Geek Logbook

Tech sea log book

Understanding Slowly Changing Dimensions (SCD) in Data Warehousing

When dealing with data warehouses, handling changes in dimension data over time is crucial. Unlike operational databases where updates are straightforward, data warehouses require preserving historical data for accurate analysis. This is where Slowly Changing Dimensions (SCDs) come into play.

What are Slowly Changing Dimensions (SCD)?

SCDs are a technique in data warehousing used to manage how dimension data changes over time. Different strategies exist depending on whether historical data should be retained or replaced.

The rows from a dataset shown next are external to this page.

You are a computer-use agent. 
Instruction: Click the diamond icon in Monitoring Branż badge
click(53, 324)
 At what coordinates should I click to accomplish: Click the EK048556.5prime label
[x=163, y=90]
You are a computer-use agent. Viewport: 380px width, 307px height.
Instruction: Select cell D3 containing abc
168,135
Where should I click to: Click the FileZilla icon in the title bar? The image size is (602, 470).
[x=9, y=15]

Types of Slowly Changing Dimensions

SCD Type 0 – Retaining Original Values

  • The original value never changes.
  • Suitable for data that should remain static, such as a customer’s date of birth.

SCD Type 1 – Overwriting the Existing Data

  • The new value replaces the old value.
  • No historical data is retained.
  • Example: Updating a customer’s phone number directly.

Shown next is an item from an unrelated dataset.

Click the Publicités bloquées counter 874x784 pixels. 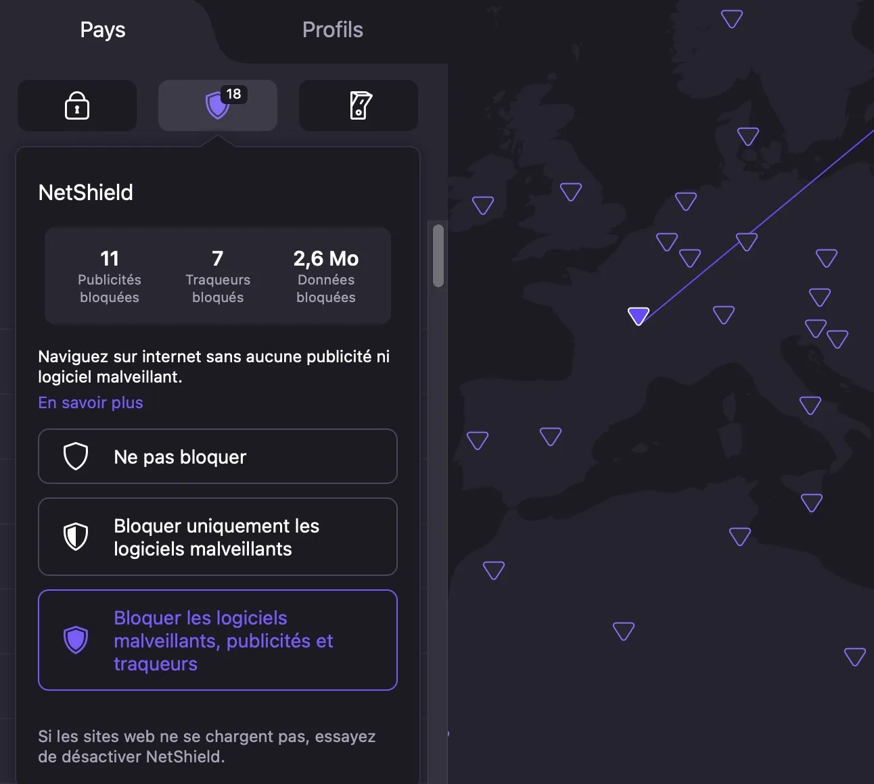click(x=110, y=276)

SCD Type 2 – Creating a New Record for Each Change

  • A new record is added with a unique surrogate key and validity dates.
  • Allows tracking historical changes.
  • Example:
customer_idnameaddressstart_dateend_dateis_current
1JohnNY Street 12023-01-012023-06-300
2JohnLA Street 52023-07-01NULL1

When John moves to a new address, a new record is created, marking the previous one as inactive.

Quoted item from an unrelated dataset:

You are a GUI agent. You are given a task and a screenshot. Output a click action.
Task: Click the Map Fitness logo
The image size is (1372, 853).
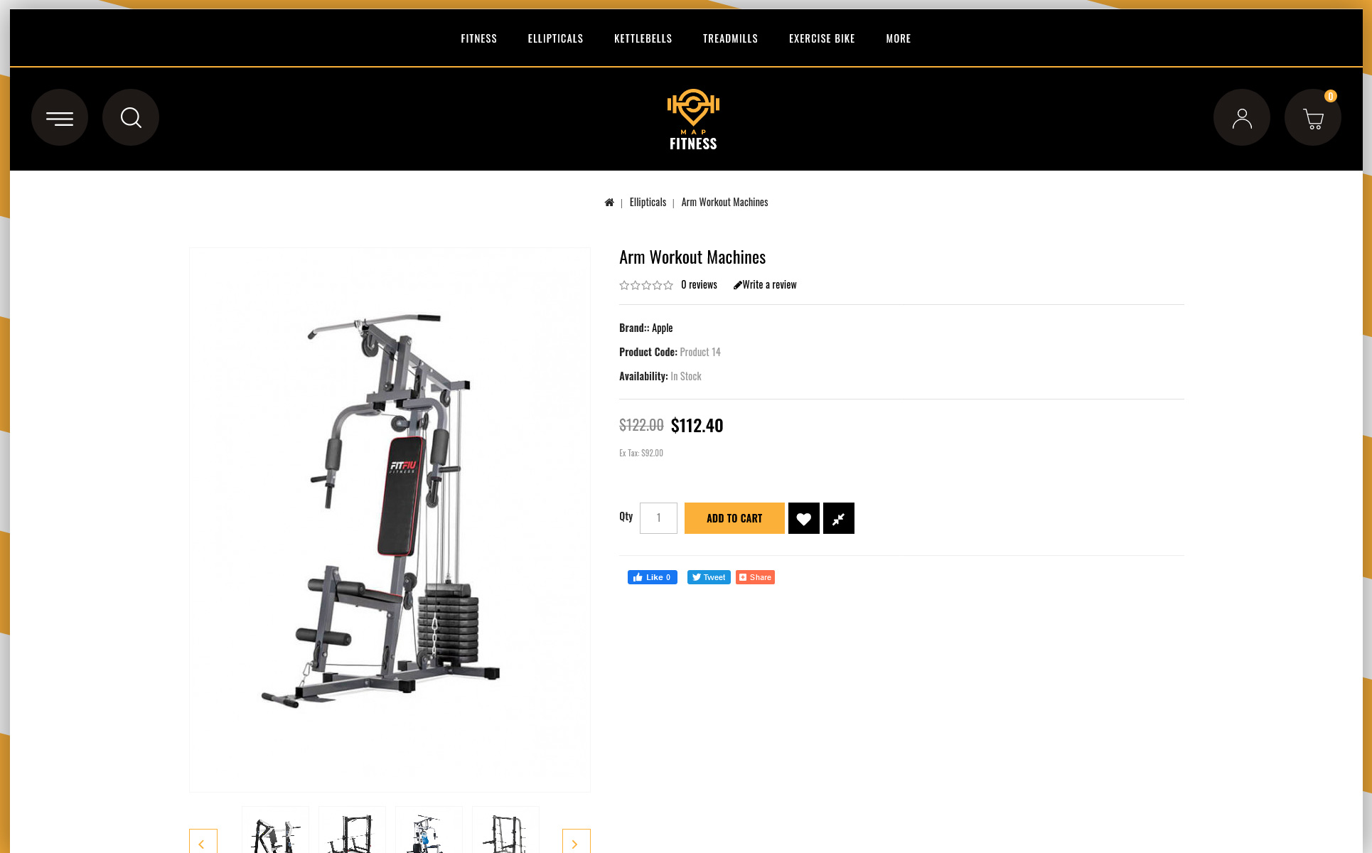tap(693, 119)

SCD Type 3 – Adding a Column for the Previous Value

  • Stores a limited history by keeping only the last change.
  • Example: A previous_region column records the last region before an update.

SCD Type 4 – Using a Separate History Table

  • The current table maintains only the latest record.
  • A history table stores all previous changes.
  • Useful when quick access to the latest data is needed while retaining history.

SCD Type 6 – Hybrid Approach (Combining Type 1, 2, and 3)

  • Maintains full history while allowing easy access to the current state.
  • Combines new records (Type 2), updates (Type 1), and a previous value column (Type 3).

When to Use SCDs?

SCDs are essential when:

  • Tracking historical changes in customer, product, or employee data.
  • Analyzing trends and patterns over time.
  • Ensuring compliance with auditing and reporting requirements.

Implementing SCDs in SQL and ETL Tools

Popular ETL tools like Apache Airflow, dbt, and Talend provide automated methods to implement SCDs. In SQL, SCD Type 2 can be implemented using INSERT and UPDATE statements with effective date tracking.